TASK TO CARRY OUT: The records must be returned word for word.
------------------------------------------------------------
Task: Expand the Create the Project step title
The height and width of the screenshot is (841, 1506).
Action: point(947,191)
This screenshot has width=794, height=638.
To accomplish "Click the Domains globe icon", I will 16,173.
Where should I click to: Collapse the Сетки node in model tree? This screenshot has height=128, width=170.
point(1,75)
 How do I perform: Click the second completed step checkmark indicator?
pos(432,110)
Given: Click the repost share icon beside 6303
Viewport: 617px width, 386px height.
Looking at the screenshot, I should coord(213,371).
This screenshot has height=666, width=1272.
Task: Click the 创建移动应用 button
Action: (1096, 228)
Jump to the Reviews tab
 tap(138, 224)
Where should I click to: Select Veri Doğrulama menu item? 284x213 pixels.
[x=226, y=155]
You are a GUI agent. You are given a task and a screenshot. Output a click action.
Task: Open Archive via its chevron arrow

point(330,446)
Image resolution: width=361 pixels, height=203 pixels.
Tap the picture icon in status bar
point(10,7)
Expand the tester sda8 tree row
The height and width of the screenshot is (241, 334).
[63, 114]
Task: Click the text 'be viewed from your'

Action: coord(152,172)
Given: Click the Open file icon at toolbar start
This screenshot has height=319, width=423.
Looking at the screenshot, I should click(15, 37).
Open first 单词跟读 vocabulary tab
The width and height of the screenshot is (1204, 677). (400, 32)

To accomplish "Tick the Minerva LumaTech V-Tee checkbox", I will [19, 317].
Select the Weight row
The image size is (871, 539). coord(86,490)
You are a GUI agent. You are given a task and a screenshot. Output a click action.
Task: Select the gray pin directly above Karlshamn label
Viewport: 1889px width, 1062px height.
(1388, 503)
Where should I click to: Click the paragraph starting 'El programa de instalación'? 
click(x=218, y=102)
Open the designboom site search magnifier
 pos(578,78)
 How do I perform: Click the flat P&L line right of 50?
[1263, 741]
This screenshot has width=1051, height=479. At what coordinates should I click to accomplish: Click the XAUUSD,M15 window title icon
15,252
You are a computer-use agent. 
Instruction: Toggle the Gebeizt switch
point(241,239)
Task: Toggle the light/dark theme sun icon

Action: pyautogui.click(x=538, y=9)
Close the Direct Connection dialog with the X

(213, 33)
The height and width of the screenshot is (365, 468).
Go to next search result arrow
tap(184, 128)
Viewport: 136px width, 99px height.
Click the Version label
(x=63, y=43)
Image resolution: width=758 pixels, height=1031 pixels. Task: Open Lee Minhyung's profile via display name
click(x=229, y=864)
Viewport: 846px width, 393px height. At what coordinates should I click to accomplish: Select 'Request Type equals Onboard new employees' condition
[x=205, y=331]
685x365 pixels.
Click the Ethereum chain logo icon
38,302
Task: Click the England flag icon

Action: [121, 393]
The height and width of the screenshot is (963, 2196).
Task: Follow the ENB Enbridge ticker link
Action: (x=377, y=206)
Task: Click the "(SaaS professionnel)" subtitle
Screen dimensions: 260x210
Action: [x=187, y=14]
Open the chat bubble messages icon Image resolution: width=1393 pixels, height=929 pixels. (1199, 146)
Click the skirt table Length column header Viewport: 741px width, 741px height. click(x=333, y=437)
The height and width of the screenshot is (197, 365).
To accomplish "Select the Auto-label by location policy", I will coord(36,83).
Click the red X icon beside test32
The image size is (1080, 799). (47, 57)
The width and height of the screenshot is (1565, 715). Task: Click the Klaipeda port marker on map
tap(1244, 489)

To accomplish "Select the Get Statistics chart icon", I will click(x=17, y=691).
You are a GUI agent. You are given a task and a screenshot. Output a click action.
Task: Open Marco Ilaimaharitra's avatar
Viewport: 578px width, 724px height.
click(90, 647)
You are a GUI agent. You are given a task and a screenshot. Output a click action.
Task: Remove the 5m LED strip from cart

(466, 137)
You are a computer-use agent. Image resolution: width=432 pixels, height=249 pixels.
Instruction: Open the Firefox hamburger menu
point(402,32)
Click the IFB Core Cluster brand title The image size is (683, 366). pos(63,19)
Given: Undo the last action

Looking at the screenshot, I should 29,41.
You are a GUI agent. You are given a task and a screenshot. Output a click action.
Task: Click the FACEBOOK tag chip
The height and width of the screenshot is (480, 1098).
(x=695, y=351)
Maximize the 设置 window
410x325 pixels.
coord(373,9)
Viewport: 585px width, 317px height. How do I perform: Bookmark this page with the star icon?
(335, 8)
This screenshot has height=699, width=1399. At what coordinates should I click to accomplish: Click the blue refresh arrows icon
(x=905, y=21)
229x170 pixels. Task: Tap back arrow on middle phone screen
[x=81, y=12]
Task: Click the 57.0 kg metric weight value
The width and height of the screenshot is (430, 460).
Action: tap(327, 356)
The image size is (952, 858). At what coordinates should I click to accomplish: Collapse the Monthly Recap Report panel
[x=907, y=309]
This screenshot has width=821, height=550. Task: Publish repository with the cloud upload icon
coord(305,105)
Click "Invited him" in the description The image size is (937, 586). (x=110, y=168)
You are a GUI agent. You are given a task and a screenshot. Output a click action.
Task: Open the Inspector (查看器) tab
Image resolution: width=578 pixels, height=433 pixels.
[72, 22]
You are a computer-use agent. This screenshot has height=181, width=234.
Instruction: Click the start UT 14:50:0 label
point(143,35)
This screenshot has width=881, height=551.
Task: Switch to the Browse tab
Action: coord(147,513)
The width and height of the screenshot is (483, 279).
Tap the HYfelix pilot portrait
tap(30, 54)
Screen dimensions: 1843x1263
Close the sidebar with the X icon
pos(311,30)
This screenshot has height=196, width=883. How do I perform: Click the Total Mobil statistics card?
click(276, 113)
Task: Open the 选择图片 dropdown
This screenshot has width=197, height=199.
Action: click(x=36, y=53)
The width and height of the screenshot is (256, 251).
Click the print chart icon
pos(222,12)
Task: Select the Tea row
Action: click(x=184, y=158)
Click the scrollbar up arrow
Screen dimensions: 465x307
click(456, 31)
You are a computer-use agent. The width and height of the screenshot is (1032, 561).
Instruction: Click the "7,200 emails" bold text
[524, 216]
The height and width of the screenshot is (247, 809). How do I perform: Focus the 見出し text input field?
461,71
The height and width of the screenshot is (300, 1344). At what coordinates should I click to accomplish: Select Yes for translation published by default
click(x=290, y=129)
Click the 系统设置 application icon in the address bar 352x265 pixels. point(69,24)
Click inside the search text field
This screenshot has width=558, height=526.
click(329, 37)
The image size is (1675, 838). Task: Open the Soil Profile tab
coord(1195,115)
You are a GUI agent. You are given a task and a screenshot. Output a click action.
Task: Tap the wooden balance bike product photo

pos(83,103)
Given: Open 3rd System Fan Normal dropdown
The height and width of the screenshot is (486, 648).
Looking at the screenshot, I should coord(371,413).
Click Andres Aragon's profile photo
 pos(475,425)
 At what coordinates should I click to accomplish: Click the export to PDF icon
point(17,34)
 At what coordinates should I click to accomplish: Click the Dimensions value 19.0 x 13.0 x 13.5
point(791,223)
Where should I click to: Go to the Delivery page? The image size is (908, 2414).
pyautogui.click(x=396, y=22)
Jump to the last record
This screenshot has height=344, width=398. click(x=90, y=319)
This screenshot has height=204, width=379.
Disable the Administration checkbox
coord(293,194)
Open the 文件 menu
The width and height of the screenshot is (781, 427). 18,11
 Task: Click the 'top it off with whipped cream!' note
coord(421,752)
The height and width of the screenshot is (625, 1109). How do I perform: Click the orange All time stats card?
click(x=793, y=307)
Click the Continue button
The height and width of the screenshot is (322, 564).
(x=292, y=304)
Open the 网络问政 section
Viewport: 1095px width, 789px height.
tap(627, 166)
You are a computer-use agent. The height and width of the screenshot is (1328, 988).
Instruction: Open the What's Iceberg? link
------------------------------------------------------------
EXERCISE RESULT:
Task: Expand the Create the Project step title
The height and width of the screenshot is (841, 1506).
Action: point(947,191)
This screenshot has width=794, height=638.
To accomplish "Click the Domains globe icon", I will 16,173.
Where should I click to: Collapse the Сетки node in model tree? This screenshot has height=128, width=170.
point(1,75)
 How do I perform: Click the second completed step checkmark indicator?
pos(432,110)
Given: Click the repost share icon beside 6303
Viewport: 617px width, 386px height.
Looking at the screenshot, I should coord(213,371).
This screenshot has height=666, width=1272.
Task: Click the 创建移动应用 button
Action: (1096, 228)
Jump to the Reviews tab
 tap(138, 224)
Where should I click to: Select Veri Doğrulama menu item? 284x213 pixels.
[x=226, y=155]
You are a GUI agent. You are given a task and a screenshot. Output a click action.
Task: Open Archive via its chevron arrow

point(330,446)
Image resolution: width=361 pixels, height=203 pixels.
Tap the picture icon in status bar
point(10,7)
Expand the tester sda8 tree row
The height and width of the screenshot is (241, 334).
[63, 114]
Task: Click the text 'be viewed from your'

Action: coord(152,172)
Given: Click the Open file icon at toolbar start
This screenshot has height=319, width=423.
Looking at the screenshot, I should click(15, 37).
Open first 单词跟读 vocabulary tab
The width and height of the screenshot is (1204, 677). (400, 32)

To accomplish "Tick the Minerva LumaTech V-Tee checkbox", I will [19, 317].
Select the Weight row
The image size is (871, 539). coord(86,490)
You are a GUI agent. You are given a task and a screenshot. Output a click action.
Task: Select the gray pin directly above Karlshamn label
Viewport: 1889px width, 1062px height.
(1388, 503)
Where should I click to: Click the paragraph starting 'El programa de instalación'? 
click(x=218, y=102)
Open the designboom site search magnifier
 pos(578,78)
 How do I perform: Click the flat P&L line right of 50?
[1263, 741]
This screenshot has width=1051, height=479. At what coordinates should I click to accomplish: Click the XAUUSD,M15 window title icon
15,252
You are a computer-use agent. 
Instruction: Toggle the Gebeizt switch
point(241,239)
Task: Toggle the light/dark theme sun icon

Action: pyautogui.click(x=538, y=9)
Close the Direct Connection dialog with the X

(213, 33)
The height and width of the screenshot is (365, 468).
Go to next search result arrow
tap(184, 128)
Viewport: 136px width, 99px height.
Click the Version label
(x=63, y=43)
Image resolution: width=758 pixels, height=1031 pixels. Task: Open Lee Minhyung's profile via display name
click(x=229, y=864)
Viewport: 846px width, 393px height. At what coordinates should I click to accomplish: Select 'Request Type equals Onboard new employees' condition
[x=205, y=331]
685x365 pixels.
Click the Ethereum chain logo icon
38,302
Task: Click the England flag icon

Action: [121, 393]
The height and width of the screenshot is (963, 2196).
Task: Follow the ENB Enbridge ticker link
Action: (x=377, y=206)
Task: Click the "(SaaS professionnel)" subtitle
Screen dimensions: 260x210
Action: [x=187, y=14]
Open the chat bubble messages icon Image resolution: width=1393 pixels, height=929 pixels. (1199, 146)
Click the skirt table Length column header Viewport: 741px width, 741px height. click(x=333, y=437)
The height and width of the screenshot is (197, 365).
To accomplish "Select the Auto-label by location policy", I will coord(36,83).
Click the red X icon beside test32
The image size is (1080, 799). (47, 57)
The width and height of the screenshot is (1565, 715). Task: Click the Klaipeda port marker on map
tap(1244, 489)

To accomplish "Select the Get Statistics chart icon", I will click(x=17, y=691).
You are a GUI agent. You are given a task and a screenshot. Output a click action.
Task: Open Marco Ilaimaharitra's avatar
Viewport: 578px width, 724px height.
click(90, 647)
You are a GUI agent. You are given a task and a screenshot. Output a click action.
Task: Remove the 5m LED strip from cart

(466, 137)
You are a computer-use agent. Image resolution: width=432 pixels, height=249 pixels.
Instruction: Open the Firefox hamburger menu
point(402,32)
Click the IFB Core Cluster brand title The image size is (683, 366). pos(63,19)
Given: Undo the last action

Looking at the screenshot, I should 29,41.
You are a GUI agent. You are given a task and a screenshot. Output a click action.
Task: Click the FACEBOOK tag chip
The height and width of the screenshot is (480, 1098).
(x=695, y=351)
Maximize the 设置 window
410x325 pixels.
coord(373,9)
Viewport: 585px width, 317px height. How do I perform: Bookmark this page with the star icon?
(335, 8)
This screenshot has height=699, width=1399. At what coordinates should I click to accomplish: Click the blue refresh arrows icon
(x=905, y=21)
229x170 pixels. Task: Tap back arrow on middle phone screen
[x=81, y=12]
Task: Click the 57.0 kg metric weight value
The width and height of the screenshot is (430, 460).
Action: tap(327, 356)
The image size is (952, 858). At what coordinates should I click to accomplish: Collapse the Monthly Recap Report panel
[x=907, y=309]
This screenshot has width=821, height=550. Task: Publish repository with the cloud upload icon
coord(305,105)
Click "Invited him" in the description The image size is (937, 586). (x=110, y=168)
You are a GUI agent. You are given a task and a screenshot. Output a click action.
Task: Open the Inspector (查看器) tab
Image resolution: width=578 pixels, height=433 pixels.
[72, 22]
You are a computer-use agent. This screenshot has height=181, width=234.
Instruction: Click the start UT 14:50:0 label
point(143,35)
This screenshot has width=881, height=551.
Task: Switch to the Browse tab
Action: coord(147,513)
The width and height of the screenshot is (483, 279).
Tap the HYfelix pilot portrait
tap(30, 54)
Screen dimensions: 1843x1263
Close the sidebar with the X icon
pos(311,30)
This screenshot has height=196, width=883. How do I perform: Click the Total Mobil statistics card?
click(276, 113)
Task: Open the 选择图片 dropdown
This screenshot has width=197, height=199.
Action: click(x=36, y=53)
The width and height of the screenshot is (256, 251).
Click the print chart icon
pos(222,12)
Task: Select the Tea row
Action: click(x=184, y=158)
Click the scrollbar up arrow
Screen dimensions: 465x307
click(456, 31)
You are a computer-use agent. The width and height of the screenshot is (1032, 561).
Instruction: Click the "7,200 emails" bold text
[524, 216]
The height and width of the screenshot is (247, 809). How do I perform: Focus the 見出し text input field?
461,71
The height and width of the screenshot is (300, 1344). At what coordinates should I click to accomplish: Select Yes for translation published by default
click(x=290, y=129)
Click the 系统设置 application icon in the address bar 352x265 pixels. point(69,24)
Click inside the search text field
This screenshot has width=558, height=526.
click(329, 37)
The image size is (1675, 838). Task: Open the Soil Profile tab
coord(1195,115)
You are a GUI agent. You are given a task and a screenshot. Output a click action.
Task: Tap the wooden balance bike product photo

pos(83,103)
Given: Open 3rd System Fan Normal dropdown
The height and width of the screenshot is (486, 648).
Looking at the screenshot, I should coord(371,413).
Click Andres Aragon's profile photo
 pos(475,425)
 At what coordinates should I click to accomplish: Click the export to PDF icon
point(17,34)
 At what coordinates should I click to accomplish: Click the Dimensions value 19.0 x 13.0 x 13.5
point(791,223)
Where should I click to: Go to the Delivery page? The image size is (908, 2414).
pyautogui.click(x=396, y=22)
Jump to the last record
This screenshot has height=344, width=398. click(x=90, y=319)
This screenshot has height=204, width=379.
Disable the Administration checkbox
coord(293,194)
Open the 文件 menu
The width and height of the screenshot is (781, 427). 18,11
 Task: Click the 'top it off with whipped cream!' note
coord(421,752)
The height and width of the screenshot is (625, 1109). How do I perform: Click the orange All time stats card?
click(x=793, y=307)
Click the Continue button
The height and width of the screenshot is (322, 564).
(x=292, y=304)
Open the 网络问政 section
Viewport: 1095px width, 789px height.
tap(627, 166)
You are a computer-use agent. The height and width of the screenshot is (1328, 988).
Instruction: Open the What's Iceberg? link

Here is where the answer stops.